# [Problem details]
Rewrite these records so that every "Given:" becomes "Instruction:", leaving everything else unchanged.

━━━━━ Stored data

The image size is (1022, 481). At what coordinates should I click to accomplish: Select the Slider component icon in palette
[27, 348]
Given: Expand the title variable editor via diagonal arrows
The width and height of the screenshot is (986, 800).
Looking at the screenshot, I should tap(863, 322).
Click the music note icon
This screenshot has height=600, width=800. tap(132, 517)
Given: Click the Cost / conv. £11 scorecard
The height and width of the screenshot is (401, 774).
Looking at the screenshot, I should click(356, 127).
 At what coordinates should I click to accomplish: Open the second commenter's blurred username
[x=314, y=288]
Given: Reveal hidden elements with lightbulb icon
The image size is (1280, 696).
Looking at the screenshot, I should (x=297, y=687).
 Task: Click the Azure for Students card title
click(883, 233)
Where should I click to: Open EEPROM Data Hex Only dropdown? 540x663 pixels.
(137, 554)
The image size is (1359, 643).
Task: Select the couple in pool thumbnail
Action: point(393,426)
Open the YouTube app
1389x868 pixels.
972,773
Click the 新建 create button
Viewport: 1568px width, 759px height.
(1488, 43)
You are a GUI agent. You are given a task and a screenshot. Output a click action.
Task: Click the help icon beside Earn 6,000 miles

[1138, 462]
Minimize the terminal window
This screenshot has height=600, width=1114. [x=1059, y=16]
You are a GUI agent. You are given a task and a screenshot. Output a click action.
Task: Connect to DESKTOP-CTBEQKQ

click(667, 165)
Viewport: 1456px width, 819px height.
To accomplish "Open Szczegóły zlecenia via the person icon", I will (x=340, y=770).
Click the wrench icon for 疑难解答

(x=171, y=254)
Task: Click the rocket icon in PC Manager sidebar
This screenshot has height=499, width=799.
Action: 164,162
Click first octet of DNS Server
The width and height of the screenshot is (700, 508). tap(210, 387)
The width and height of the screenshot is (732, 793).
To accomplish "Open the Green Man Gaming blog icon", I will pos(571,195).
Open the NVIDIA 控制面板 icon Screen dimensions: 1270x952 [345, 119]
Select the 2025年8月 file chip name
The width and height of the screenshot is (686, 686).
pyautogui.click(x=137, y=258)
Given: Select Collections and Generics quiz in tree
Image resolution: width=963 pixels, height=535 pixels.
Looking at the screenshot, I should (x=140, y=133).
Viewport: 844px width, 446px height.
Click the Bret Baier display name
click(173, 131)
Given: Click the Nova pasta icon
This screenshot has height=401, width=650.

━━━━━━━━━━

# [Exercise result]
The image size is (1022, 481). At what coordinates should I click to accomplish: Select the Slider component icon in palette
[27, 348]
Instruction: Expand the title variable editor via diagonal arrows
The width and height of the screenshot is (986, 800).
Looking at the screenshot, I should tap(863, 322).
Click the music note icon
This screenshot has height=600, width=800. tap(132, 517)
Instruction: Click the Cost / conv. £11 scorecard
The height and width of the screenshot is (401, 774).
Looking at the screenshot, I should click(356, 127).
 At what coordinates should I click to accomplish: Open the second commenter's blurred username
[x=314, y=288]
Instruction: Reveal hidden elements with lightbulb icon
The image size is (1280, 696).
Looking at the screenshot, I should (x=297, y=687).
 Task: Click the Azure for Students card title
click(883, 233)
Where should I click to: Open EEPROM Data Hex Only dropdown? 540x663 pixels.
(137, 554)
The image size is (1359, 643).
Task: Select the couple in pool thumbnail
Action: point(393,426)
Open the YouTube app
1389x868 pixels.
972,773
Click the 新建 create button
Viewport: 1568px width, 759px height.
(1488, 43)
You are a GUI agent. You are given a task and a screenshot. Output a click action.
Task: Click the help icon beside Earn 6,000 miles

[1138, 462]
Minimize the terminal window
This screenshot has height=600, width=1114. [x=1059, y=16]
You are a GUI agent. You are given a task and a screenshot. Output a click action.
Task: Connect to DESKTOP-CTBEQKQ

click(667, 165)
Viewport: 1456px width, 819px height.
To accomplish "Open Szczegóły zlecenia via the person icon", I will (x=340, y=770).
Click the wrench icon for 疑难解答

(x=171, y=254)
Task: Click the rocket icon in PC Manager sidebar
This screenshot has height=499, width=799.
Action: 164,162
Click first octet of DNS Server
The width and height of the screenshot is (700, 508). tap(210, 387)
The width and height of the screenshot is (732, 793).
To accomplish "Open the Green Man Gaming blog icon", I will pos(571,195).
Open the NVIDIA 控制面板 icon Screen dimensions: 1270x952 [345, 119]
Select the 2025年8月 file chip name
The width and height of the screenshot is (686, 686).
pyautogui.click(x=137, y=258)
Instruction: Select Collections and Generics quiz in tree
Image resolution: width=963 pixels, height=535 pixels.
Looking at the screenshot, I should (x=140, y=133).
Viewport: 844px width, 446px height.
Click the Bret Baier display name
click(173, 131)
Instruction: Click the Nova pasta icon
This screenshot has height=401, width=650.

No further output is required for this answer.